## COMPITO ASSEGNATO
Ricopia parola per parola il testo sulle esperienze di pre-morte, partendo da "I principali filoni" e finendo con "a processi quantistici.".

## ESTRATTO FORNITO
■ ■ ■ ■ ■ ■ ■

I principali filoni di ricerca si concentrano sulle esperienze di pre-morte (NDE, Near-Death Experiences) e su teorie che collegano la coscienza a processi quantistici.

Esperienze di pre-morte, una finestra sulla coscienza?

Le esperienze di pre-morte sono state riportate da individui che hanno vissuto un arresto cardiaco o situazioni di morte clinica, ma che sono stati successivamente rianimati. Queste esperienze includono spesso visioni di tunnel, luci brillanti, sensazioni di pace o esperienze extracorporee (OBE), in cui i pazienti affermano di aver osservato il proprio corpo o l’ambiente dall’esterno.

Morte.
Van Lommel ha ipotizzato che la coscienza potrebbe non essere interamente dipendente dal cervello, suggerendo una possibile natura “non locale”.

Uno studio fondamentale è stato condotto dal cardiologo olandese Pim Van Lommel, pubblicato nel 2001 su The Lancet "Near-death experience in survivors of cardiac arrest: a prospective study in the Netherlands".

■ ■ ■ ■ ■ ■ ■

Voci di dati memorizzate
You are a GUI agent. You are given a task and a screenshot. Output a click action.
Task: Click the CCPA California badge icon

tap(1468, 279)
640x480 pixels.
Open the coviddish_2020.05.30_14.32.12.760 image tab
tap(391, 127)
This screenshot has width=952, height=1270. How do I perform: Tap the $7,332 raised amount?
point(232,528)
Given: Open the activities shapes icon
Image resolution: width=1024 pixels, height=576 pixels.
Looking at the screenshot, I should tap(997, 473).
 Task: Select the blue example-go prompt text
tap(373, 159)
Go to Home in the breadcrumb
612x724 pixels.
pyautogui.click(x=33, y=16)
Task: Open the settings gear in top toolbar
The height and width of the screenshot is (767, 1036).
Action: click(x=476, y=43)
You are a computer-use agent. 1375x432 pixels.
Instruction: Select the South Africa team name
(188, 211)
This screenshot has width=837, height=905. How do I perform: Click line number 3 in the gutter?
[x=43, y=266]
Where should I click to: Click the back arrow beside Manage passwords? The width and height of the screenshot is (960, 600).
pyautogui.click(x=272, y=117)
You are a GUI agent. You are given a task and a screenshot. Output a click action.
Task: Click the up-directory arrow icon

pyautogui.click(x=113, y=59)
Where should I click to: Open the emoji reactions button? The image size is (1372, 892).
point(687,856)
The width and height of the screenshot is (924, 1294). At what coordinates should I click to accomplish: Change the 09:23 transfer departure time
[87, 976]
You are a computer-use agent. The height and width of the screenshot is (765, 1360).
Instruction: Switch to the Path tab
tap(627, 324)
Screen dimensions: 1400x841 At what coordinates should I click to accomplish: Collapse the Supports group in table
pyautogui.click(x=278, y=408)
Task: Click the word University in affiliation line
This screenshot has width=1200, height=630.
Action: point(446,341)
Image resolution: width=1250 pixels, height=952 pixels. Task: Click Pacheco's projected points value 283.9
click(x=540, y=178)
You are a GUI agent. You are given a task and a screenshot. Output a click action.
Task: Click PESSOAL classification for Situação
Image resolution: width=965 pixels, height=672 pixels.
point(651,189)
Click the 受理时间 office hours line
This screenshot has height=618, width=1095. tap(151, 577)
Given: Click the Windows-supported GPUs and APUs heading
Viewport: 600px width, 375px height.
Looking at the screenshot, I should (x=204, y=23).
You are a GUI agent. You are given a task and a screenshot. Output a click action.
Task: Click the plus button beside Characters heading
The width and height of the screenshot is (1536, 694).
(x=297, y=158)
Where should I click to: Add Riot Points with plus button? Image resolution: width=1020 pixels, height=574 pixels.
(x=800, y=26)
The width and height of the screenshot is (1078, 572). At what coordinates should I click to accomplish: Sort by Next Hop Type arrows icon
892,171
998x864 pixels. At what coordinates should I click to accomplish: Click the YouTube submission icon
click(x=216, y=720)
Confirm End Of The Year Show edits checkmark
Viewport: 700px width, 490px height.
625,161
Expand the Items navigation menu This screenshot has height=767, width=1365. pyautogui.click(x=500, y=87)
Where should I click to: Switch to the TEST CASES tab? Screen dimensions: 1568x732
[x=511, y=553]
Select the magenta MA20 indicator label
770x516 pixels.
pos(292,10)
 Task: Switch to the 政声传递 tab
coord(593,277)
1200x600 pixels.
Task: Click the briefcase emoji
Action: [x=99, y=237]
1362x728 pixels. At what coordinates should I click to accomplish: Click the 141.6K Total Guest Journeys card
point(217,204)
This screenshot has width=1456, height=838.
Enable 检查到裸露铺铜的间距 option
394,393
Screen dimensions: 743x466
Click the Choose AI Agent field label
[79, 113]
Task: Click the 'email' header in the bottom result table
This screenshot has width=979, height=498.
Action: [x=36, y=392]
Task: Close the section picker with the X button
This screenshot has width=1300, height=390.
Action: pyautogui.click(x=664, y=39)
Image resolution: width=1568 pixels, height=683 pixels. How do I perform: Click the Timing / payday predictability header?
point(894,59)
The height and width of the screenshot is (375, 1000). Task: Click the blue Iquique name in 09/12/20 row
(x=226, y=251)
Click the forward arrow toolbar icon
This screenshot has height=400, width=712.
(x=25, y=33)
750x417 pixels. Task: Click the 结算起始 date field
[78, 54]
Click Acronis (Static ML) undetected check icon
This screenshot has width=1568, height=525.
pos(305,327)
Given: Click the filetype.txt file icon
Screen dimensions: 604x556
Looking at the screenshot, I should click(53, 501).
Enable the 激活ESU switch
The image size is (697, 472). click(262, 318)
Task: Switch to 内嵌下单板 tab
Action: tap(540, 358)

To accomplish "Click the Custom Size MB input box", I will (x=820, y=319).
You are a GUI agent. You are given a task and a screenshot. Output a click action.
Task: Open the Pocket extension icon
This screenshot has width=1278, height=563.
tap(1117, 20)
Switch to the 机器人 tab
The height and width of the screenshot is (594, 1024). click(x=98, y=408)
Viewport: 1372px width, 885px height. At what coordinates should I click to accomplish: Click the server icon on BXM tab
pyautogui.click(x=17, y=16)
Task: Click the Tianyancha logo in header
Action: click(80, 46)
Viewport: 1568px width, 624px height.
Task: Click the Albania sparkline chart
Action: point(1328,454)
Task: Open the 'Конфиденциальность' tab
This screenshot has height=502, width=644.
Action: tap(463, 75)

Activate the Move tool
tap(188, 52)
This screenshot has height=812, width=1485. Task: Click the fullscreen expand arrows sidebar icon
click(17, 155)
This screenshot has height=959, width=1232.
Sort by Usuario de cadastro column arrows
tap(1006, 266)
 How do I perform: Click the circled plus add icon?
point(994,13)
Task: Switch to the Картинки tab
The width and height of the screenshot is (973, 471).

■ ■ ■ ■ ■ ■ ■

## RISPOSTA SCRITTA
I principali filoni di ricerca si concentrano sulle esperienze di pre-morte (NDE, Near-Death Experiences) e su teorie che collegano la coscienza a processi quantistici.